MATERIAL TO PROCESS:
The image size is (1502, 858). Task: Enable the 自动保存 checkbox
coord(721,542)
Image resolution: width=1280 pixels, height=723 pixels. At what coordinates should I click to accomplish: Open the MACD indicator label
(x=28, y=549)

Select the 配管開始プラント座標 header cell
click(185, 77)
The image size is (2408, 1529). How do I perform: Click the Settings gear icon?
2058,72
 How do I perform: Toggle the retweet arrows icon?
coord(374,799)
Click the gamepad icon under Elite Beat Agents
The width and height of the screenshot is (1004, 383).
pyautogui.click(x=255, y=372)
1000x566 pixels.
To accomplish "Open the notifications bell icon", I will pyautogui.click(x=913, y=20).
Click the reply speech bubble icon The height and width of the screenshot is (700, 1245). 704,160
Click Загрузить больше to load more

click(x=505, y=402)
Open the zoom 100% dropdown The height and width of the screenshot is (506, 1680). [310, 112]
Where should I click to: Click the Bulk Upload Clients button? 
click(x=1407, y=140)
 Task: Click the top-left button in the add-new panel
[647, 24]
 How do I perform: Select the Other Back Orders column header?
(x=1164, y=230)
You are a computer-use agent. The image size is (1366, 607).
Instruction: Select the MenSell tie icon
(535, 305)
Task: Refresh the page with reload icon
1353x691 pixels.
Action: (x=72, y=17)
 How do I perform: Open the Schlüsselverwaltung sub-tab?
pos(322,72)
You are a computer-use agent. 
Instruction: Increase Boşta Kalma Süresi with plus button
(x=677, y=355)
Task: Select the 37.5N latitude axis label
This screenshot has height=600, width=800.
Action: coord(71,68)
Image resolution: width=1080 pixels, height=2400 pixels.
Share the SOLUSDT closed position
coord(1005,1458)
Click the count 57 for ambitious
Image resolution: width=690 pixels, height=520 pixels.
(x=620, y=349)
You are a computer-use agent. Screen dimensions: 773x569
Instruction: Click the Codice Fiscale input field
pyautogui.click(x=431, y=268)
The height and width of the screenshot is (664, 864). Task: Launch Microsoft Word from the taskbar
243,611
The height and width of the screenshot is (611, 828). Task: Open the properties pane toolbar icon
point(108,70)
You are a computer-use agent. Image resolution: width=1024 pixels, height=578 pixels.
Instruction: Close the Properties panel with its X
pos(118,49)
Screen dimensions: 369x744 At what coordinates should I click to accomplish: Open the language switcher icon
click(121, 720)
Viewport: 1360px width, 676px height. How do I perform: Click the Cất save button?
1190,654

EXERCISE DESCRIPTION:
Using the same words as the original, repeat the records above.

RESULT OF THE EXERCISE:
The image size is (1502, 858). Task: Enable the 自动保存 checkbox
coord(721,542)
Image resolution: width=1280 pixels, height=723 pixels. At what coordinates should I click to accomplish: Open the MACD indicator label
(x=28, y=549)

Select the 配管開始プラント座標 header cell
click(185, 77)
The image size is (2408, 1529). How do I perform: Click the Settings gear icon?
2058,72
 How do I perform: Toggle the retweet arrows icon?
coord(374,799)
Click the gamepad icon under Elite Beat Agents
The width and height of the screenshot is (1004, 383).
pyautogui.click(x=255, y=372)
1000x566 pixels.
To accomplish "Open the notifications bell icon", I will pyautogui.click(x=913, y=20).
Click the reply speech bubble icon The height and width of the screenshot is (700, 1245). 704,160
Click Загрузить больше to load more

click(x=505, y=402)
Open the zoom 100% dropdown The height and width of the screenshot is (506, 1680). [310, 112]
Where should I click to: Click the Bulk Upload Clients button? 
click(x=1407, y=140)
 Task: Click the top-left button in the add-new panel
[647, 24]
 How do I perform: Select the Other Back Orders column header?
(x=1164, y=230)
You are a computer-use agent. The image size is (1366, 607).
Instruction: Select the MenSell tie icon
(535, 305)
Task: Refresh the page with reload icon
1353x691 pixels.
Action: (x=72, y=17)
 How do I perform: Open the Schlüsselverwaltung sub-tab?
pos(322,72)
You are a computer-use agent. 
Instruction: Increase Boşta Kalma Süresi with plus button
(x=677, y=355)
Task: Select the 37.5N latitude axis label
This screenshot has height=600, width=800.
Action: coord(71,68)
Image resolution: width=1080 pixels, height=2400 pixels.
Share the SOLUSDT closed position
coord(1005,1458)
Click the count 57 for ambitious
Image resolution: width=690 pixels, height=520 pixels.
(x=620, y=349)
You are a computer-use agent. Screen dimensions: 773x569
Instruction: Click the Codice Fiscale input field
pyautogui.click(x=431, y=268)
The height and width of the screenshot is (664, 864). Task: Launch Microsoft Word from the taskbar
243,611
The height and width of the screenshot is (611, 828). Task: Open the properties pane toolbar icon
point(108,70)
You are a computer-use agent. Image resolution: width=1024 pixels, height=578 pixels.
Instruction: Close the Properties panel with its X
pos(118,49)
Screen dimensions: 369x744 At what coordinates should I click to accomplish: Open the language switcher icon
click(121, 720)
Viewport: 1360px width, 676px height. How do I perform: Click the Cất save button?
1190,654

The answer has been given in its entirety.